È stato scoperto un nuovo meccanismo di resistenza del nostro organismo nei confronti del virus Sars-Cov2 che potrebbe portare alla messa a punto di nuovi farmaci.

 

 

Si tratta del risultato di una ricerca internazionale, pubblicata su Nature Immunology, coordinata dall’Istituto Humanitas e dall’Ospedale San Raffaele di Milano. Spiegano i ricercatori Humanitas: “Anni fa abbiamo individuato alcuni geni che fanno parte di una famiglia di antenati degli anticorpi (ante-antibody). Concentrandoci sull’interazione tra questi e Sars-CoV-2, abbiamo scoperto che una di tali molecole dell’immunità innata, chiamata Mannose Binding Lectin (Mbl), si lega alla proteina Spike del virus e lo blocca”.

Alla comparsa di Omicron, Sarah Mapelli, ricercatrice bio-informatica di Humanitas, ha esteso subito l’analisi sulla struttura della proteina in collaborazione con il gruppo di Bellinzona, scoprendo che Mbl è in grado di vedere e riconoscere anche Omicron, oltre alle varianti classiche del virus come Delta.

Alla scoperta, coordinata da Matteo Stravalaci (Humanitas) e Isabel Pagani (San Raffaele), hanno collaborato anche la Fondazione Toscana Life Sciences, l’Istituto di ricerca in biomedicina di Bellinzona e la Queen Mary University di Londra.
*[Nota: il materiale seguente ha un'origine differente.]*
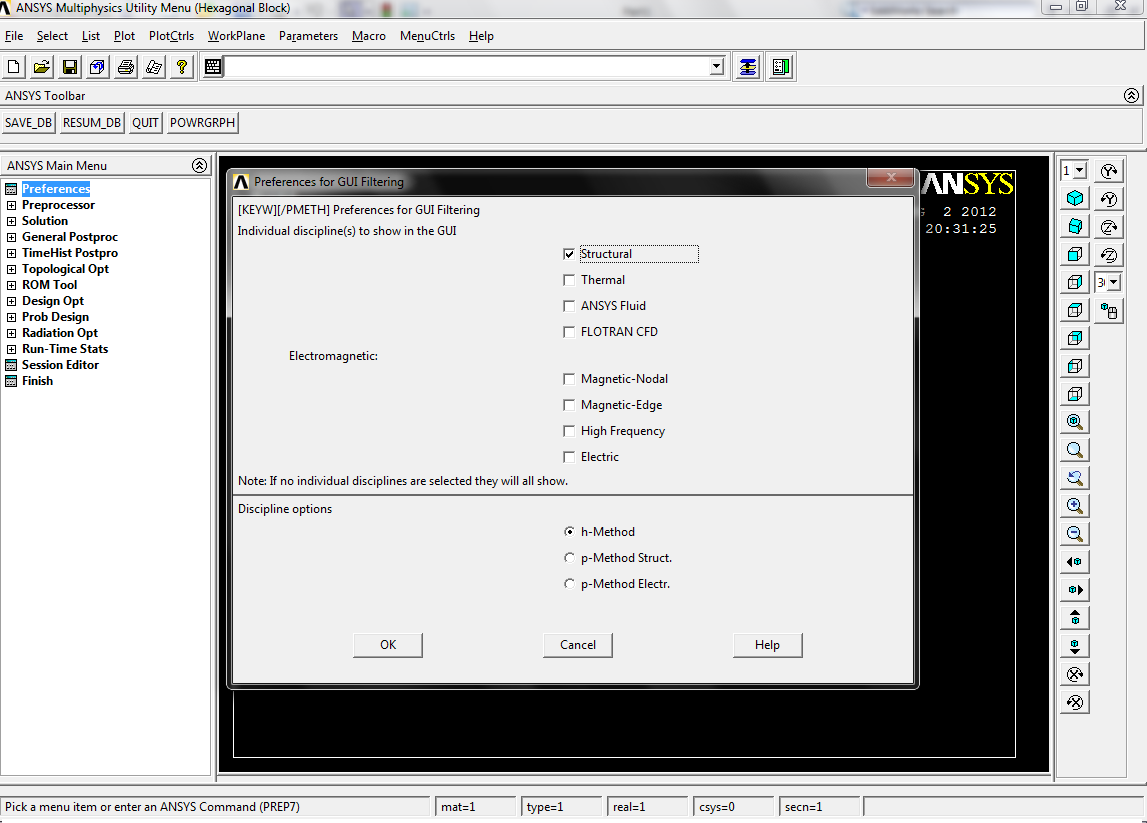Open the command input history dropdown

pos(716,66)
Due anni di ricerca, vari tentativi e duro lavoro, resi possibili con il supporto economico di Dolce&Gabbana.

Ante-Antibody: così sono chiamate le molecole presenti nel sangue e nei liquidi biologici e che funzionano come “antenati degli anticorpi”. L’immunità innata è la prima linea di difesa del nostro organismo, che risolve il 90% dei problemi causati dal contatto con batteri e virus, comprese le varianti come Omicron.

Qualcuno sviluppa la malattia grave tanto da dover essere ricoverato in ospedale. Qualcun altro, invece, è asintomatico e nemmeno si accorge di aver contratto la malattia. Qualcun altro, infine, presenta degli anticorpi naturali, che possiede dalla nascita e che contribuirebbero a spiegare perché alcune persone siano meno suscettibili agli effetti dell’infezione.
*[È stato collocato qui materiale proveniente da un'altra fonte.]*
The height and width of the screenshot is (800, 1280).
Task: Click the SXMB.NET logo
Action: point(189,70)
Ed è proprio su questa immunità che si concentra lo studio volto a indagare le molecole presenti nel sangue e nei liquidi biologici che funzionano come “antenati degli anticorpi”.

Spiega Alberto Mantovani, immunologo di fama internazionale, direttore scientifico di Humanitas e docente all’Humanitas University: “Con Cecilia Garlanda, che ha partecipato al coordinamento dello studio, stiamo procedendo a ottimizzare Mbl per capire se sarà possibile trasformarla in un farmaco”.

“Ora abbiamo 10 vaccini già disponibili, 40 in sperimentazione clinica e più ancora in sperimentazione preclinica. Abbiamo farmaci e anticorpi monoclonali. Penso che ci stiamo avviando di nuovo verso la normalità. Magari non ci sembrerà strano come prima portare la mascherina, come del resto succede già in Oriente da tempo. In ogni caso mi aspetto una situazione diversa rispetto a quella che abbiamo vissuto dall’inizio della pandemia”.

Aggiunge Elisa Vicenzi, del San Raffaele: “Nella nostra valutazione di potenziali farmaci anti-Sars-CoV-2, Mbl dimostra un’importante attività antivirale che potrebbe essere un’arma in più contro le varianti in circolazione, inclusa Omicron. Ciò non toglie quanto invece già sappiamo grazie ai dati: i vaccini danno una protezione significativa e fondamentale e restano la nostra cintura di sicurezza”.

L’immunità innata è la prima linea di difesa del nostro organismo: riconosce il virus e lo blocca. Precede e si accompagna all’immunità adattativa, la linea di difesa più specifica, degli anticorpi e delle cellule T, che può essere potenziata con i vaccini.